§ **TASK STATEMENT**
Repeat the whole listing exactly, leaving nothing out.

::::::::::

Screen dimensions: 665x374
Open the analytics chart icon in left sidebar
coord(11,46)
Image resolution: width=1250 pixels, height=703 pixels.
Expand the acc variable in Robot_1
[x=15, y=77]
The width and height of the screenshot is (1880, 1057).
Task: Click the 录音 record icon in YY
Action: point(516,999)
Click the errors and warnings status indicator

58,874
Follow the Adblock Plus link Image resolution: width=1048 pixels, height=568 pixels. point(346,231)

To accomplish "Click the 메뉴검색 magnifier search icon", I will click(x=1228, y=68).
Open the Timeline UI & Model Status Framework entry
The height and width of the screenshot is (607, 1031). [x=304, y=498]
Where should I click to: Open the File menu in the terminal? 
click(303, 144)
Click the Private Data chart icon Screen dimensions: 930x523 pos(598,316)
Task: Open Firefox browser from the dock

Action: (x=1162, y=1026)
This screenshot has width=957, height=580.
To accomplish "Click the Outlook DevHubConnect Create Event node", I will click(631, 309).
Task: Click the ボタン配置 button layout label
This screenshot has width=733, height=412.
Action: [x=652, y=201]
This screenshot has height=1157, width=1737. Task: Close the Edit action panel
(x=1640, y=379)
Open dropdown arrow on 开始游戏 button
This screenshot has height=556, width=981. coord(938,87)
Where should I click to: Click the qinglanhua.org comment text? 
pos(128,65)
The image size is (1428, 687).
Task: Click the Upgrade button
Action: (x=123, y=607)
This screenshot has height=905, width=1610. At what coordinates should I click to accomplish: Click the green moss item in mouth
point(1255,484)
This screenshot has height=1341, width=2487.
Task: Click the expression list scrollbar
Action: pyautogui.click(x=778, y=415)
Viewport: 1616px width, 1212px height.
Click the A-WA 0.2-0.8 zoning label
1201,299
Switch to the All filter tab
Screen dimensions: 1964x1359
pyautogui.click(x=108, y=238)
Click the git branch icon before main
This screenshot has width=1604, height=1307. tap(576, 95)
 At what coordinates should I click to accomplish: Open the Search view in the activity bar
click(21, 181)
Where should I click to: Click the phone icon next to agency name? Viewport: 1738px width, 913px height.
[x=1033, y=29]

::::::::::

§ **REPLY TO THE TASK**
Screen dimensions: 665x374
Open the analytics chart icon in left sidebar
coord(11,46)
Image resolution: width=1250 pixels, height=703 pixels.
Expand the acc variable in Robot_1
[x=15, y=77]
The width and height of the screenshot is (1880, 1057).
Task: Click the 录音 record icon in YY
Action: point(516,999)
Click the errors and warnings status indicator

58,874
Follow the Adblock Plus link Image resolution: width=1048 pixels, height=568 pixels. point(346,231)

To accomplish "Click the 메뉴검색 magnifier search icon", I will click(x=1228, y=68).
Open the Timeline UI & Model Status Framework entry
The height and width of the screenshot is (607, 1031). [x=304, y=498]
Where should I click to: Open the File menu in the terminal? 
click(303, 144)
Click the Private Data chart icon Screen dimensions: 930x523 pos(598,316)
Task: Open Firefox browser from the dock

Action: (x=1162, y=1026)
This screenshot has width=957, height=580.
To accomplish "Click the Outlook DevHubConnect Create Event node", I will click(631, 309).
Task: Click the ボタン配置 button layout label
This screenshot has width=733, height=412.
Action: [x=652, y=201]
This screenshot has height=1157, width=1737. Task: Close the Edit action panel
(x=1640, y=379)
Open dropdown arrow on 开始游戏 button
This screenshot has height=556, width=981. coord(938,87)
Where should I click to: Click the qinglanhua.org comment text? 
pos(128,65)
The image size is (1428, 687).
Task: Click the Upgrade button
Action: (x=123, y=607)
This screenshot has height=905, width=1610. At what coordinates should I click to accomplish: Click the green moss item in mouth
point(1255,484)
This screenshot has height=1341, width=2487.
Task: Click the expression list scrollbar
Action: pyautogui.click(x=778, y=415)
Viewport: 1616px width, 1212px height.
Click the A-WA 0.2-0.8 zoning label
1201,299
Switch to the All filter tab
Screen dimensions: 1964x1359
pyautogui.click(x=108, y=238)
Click the git branch icon before main
This screenshot has width=1604, height=1307. tap(576, 95)
 At what coordinates should I click to accomplish: Open the Search view in the activity bar
click(21, 181)
Where should I click to: Click the phone icon next to agency name? Viewport: 1738px width, 913px height.
[x=1033, y=29]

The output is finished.